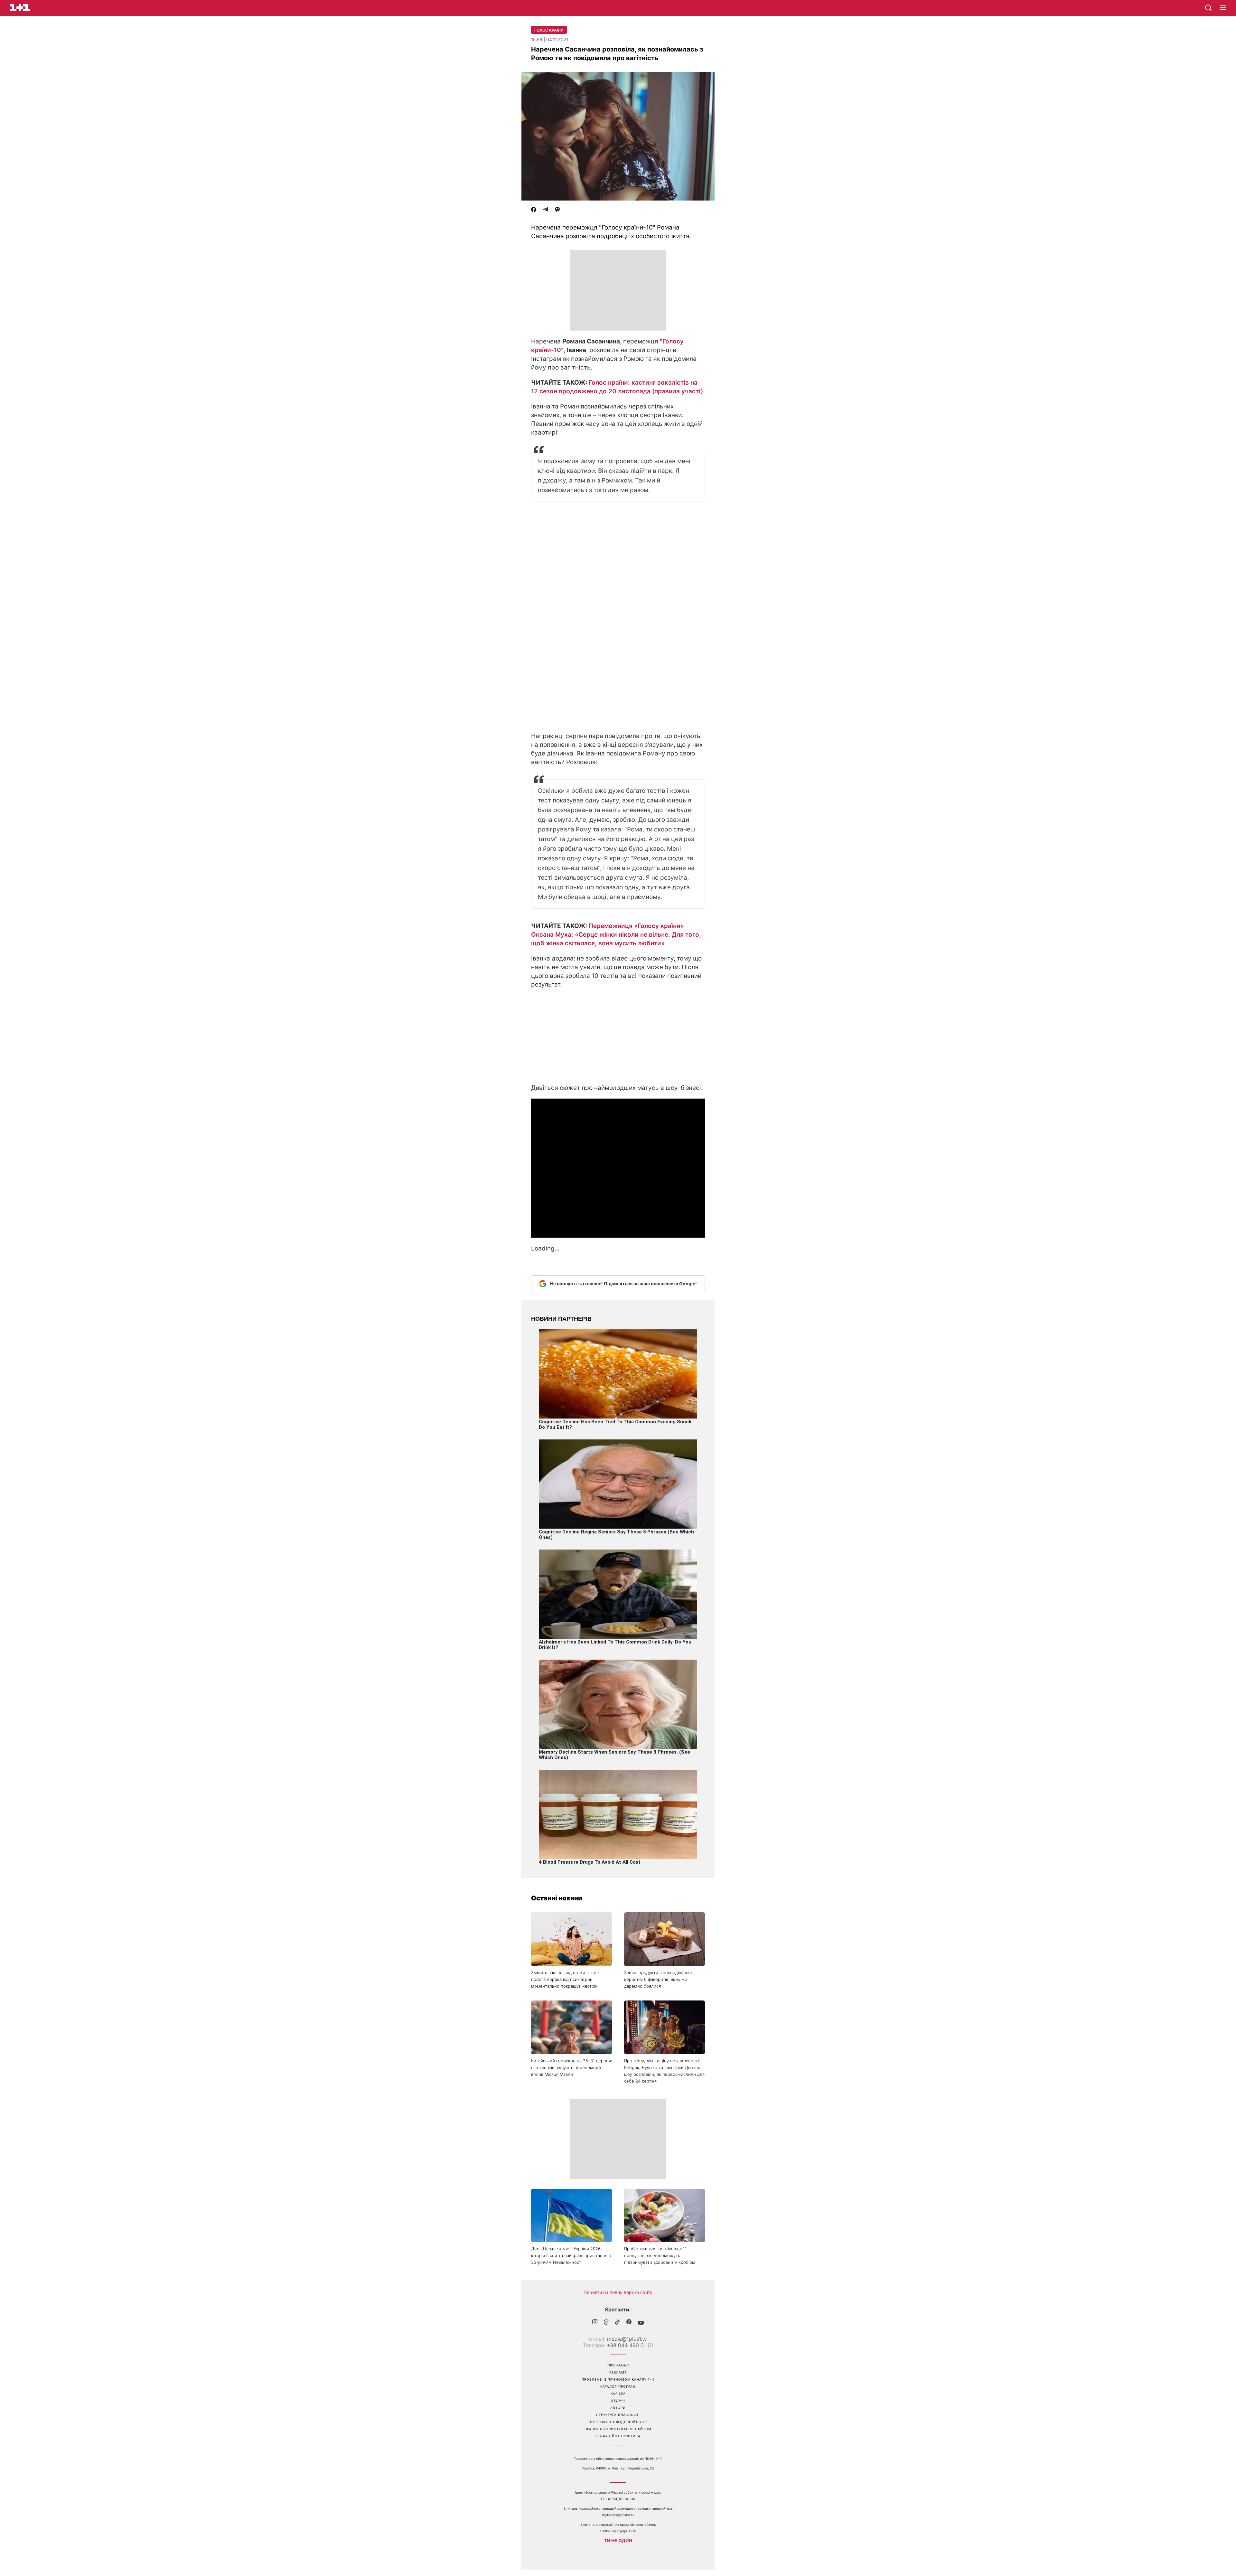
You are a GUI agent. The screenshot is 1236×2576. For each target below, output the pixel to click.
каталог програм (618, 2386)
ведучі (618, 2401)
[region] (618, 290)
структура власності (618, 2415)
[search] (1208, 8)
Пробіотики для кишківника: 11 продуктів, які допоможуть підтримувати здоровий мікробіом (659, 2255)
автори (618, 2408)
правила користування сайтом (618, 2429)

┄┄┄┄┄┄┄┄┄┄┄┄┄┄┄┄┄┄┄┄

### TASK DIRECTIONS
Leave the pictures aside and output each entry exactly as it stands.

### WORKED SOLUTION
You are a GUI agent. The screenshot is 1236×2576. For each target below, output the pixel to click.
каталог програм (618, 2386)
ведучі (618, 2401)
[region] (618, 290)
структура власності (618, 2415)
[search] (1208, 8)
Пробіотики для кишківника: 11 продуктів, які допоможуть підтримувати здоровий мікробіом (659, 2255)
автори (618, 2408)
правила користування сайтом (618, 2429)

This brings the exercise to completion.